## [CONSIGNE 1]
Transposez en tableau Markdown les lignes des enregistrements, de la ligne contenant « pixels, height=966 pixels. » jusqu'à la ligne contenant « coordinates (556, 369). » incluse, sans les lignes vides. Utilisez deux colonnes : « N° » pour le numéro de rang et « Ligne » pour le texte de la ligne.

## [DOCUMENT]
───
Invité d’honneur des supérieurs majeurs du Sénégal, le guide religieux musulman a éclairé de sa vision les avantages de la diplomatie religieuse, au Sénégal et ailleurs dans le monde.Par Justin GOMIS –

Les supérieurs majeurs du Sénégal ont organisé hier leur Assemblée générale sous le thème : «Pèlerins d’espérance sur le chemin Synodal.» L’occasion a été saisie par la communauté chrétienne, au dernier jour de cette rencontre, pour inviter le Khalife général de Bambilor, Thierno Amadou Ba. Objectif : discuter du bon voisinage entre musulmans et chrétiens dans le pays. Et c’est dans ce sens que le khalife a partagé avec l’assistance quelques réflexions sur ce dialogue islamo-chrétien, en s’appuyant sur trois enjeux cruciaux du moment : le vivre-ensemble, la diplomatie religieuse et la contribution des religieux et religieuses à la résolution des conflits et au drame de l’émigration. Thierno Amadou Ba déclare : «Le vivre-ensemble est au cœur de notre identité nationale. Au Sénégal, nous avons une véritable culture de la coexistence pacifique, non seulement entre religions, mais aussi entre les différentes ethnies et communautés. L’exemple de la coexistence pacifique entre les communautés musulmane et chrétienne est largement reconnu. Mais au-delà de cette dimension religieuse, il existe aussi une fraternité profondément enracinée entre les différentes ethnies qui, tout en préservant leurs spécificités culturelles, vivent ensemble dans une harmonie remarquable.»
───
## [ENREGISTREMENTS FOURNIS]

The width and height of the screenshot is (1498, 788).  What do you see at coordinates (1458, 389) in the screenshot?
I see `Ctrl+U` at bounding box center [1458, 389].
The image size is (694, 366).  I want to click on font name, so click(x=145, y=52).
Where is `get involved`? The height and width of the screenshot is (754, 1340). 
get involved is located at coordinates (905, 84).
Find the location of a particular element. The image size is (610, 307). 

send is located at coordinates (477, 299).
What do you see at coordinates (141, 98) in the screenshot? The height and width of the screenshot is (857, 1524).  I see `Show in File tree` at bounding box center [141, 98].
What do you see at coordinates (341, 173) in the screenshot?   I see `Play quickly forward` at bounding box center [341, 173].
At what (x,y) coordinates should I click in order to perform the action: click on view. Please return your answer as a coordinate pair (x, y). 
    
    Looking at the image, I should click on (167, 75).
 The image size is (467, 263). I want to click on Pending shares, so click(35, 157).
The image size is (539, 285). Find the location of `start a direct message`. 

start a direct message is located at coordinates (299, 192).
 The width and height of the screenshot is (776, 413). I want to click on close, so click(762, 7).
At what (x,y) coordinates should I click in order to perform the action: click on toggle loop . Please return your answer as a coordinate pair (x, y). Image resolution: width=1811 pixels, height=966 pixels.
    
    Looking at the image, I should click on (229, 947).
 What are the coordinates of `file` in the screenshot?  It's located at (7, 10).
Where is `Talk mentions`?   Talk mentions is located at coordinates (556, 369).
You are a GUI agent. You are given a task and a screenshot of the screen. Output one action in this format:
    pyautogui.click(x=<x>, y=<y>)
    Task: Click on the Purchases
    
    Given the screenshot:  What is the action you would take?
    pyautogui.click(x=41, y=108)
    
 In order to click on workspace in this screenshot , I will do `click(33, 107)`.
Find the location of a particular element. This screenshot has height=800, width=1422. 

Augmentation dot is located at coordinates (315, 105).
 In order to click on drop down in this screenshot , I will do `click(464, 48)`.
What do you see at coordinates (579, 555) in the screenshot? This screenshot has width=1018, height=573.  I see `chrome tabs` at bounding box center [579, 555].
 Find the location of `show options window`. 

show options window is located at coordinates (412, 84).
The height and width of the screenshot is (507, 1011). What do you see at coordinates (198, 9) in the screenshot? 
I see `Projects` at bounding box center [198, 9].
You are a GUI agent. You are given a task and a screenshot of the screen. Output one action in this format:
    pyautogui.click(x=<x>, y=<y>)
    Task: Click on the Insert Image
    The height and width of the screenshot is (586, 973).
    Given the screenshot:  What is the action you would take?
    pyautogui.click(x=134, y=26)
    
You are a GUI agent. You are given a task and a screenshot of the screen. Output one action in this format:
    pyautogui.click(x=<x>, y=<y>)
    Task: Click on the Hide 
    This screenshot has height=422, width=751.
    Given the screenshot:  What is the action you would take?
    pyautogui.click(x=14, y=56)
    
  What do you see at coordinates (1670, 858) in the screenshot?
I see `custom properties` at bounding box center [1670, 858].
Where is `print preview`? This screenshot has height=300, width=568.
───
## [CONSIGNE 2]
Traduisez en anglais la phrase suivante, tirée de l'article sur le dialogue islamo-chrétien : « L’exemple de la coexistence pacifique entre les communautés musulmane et chrétienne est largement reconnu. »

## [RÉPONSE RÉDIGÉE 1]
| N° | Ligne |
|---|---|
| 1 | At what (x,y) coordinates should I click in order to perform the action: click on toggle loop . Please return your answer as a coordinate pair (x, y). Image resolution: width=1811 pixels, height=966 pixels. |
| 2 |     Looking at the image, I should click on (229, 947). |
| 3 |  What are the coordinates of `file` in the screenshot?  It's located at (7, 10). |
| 4 | Where is `Talk mentions`?   Talk mentions is located at coordinates (556, 369). |

## [RÉPONSE RÉDIGÉE 2]
The example of peaceful coexistence between the Muslim and Christian communities is widely recognized.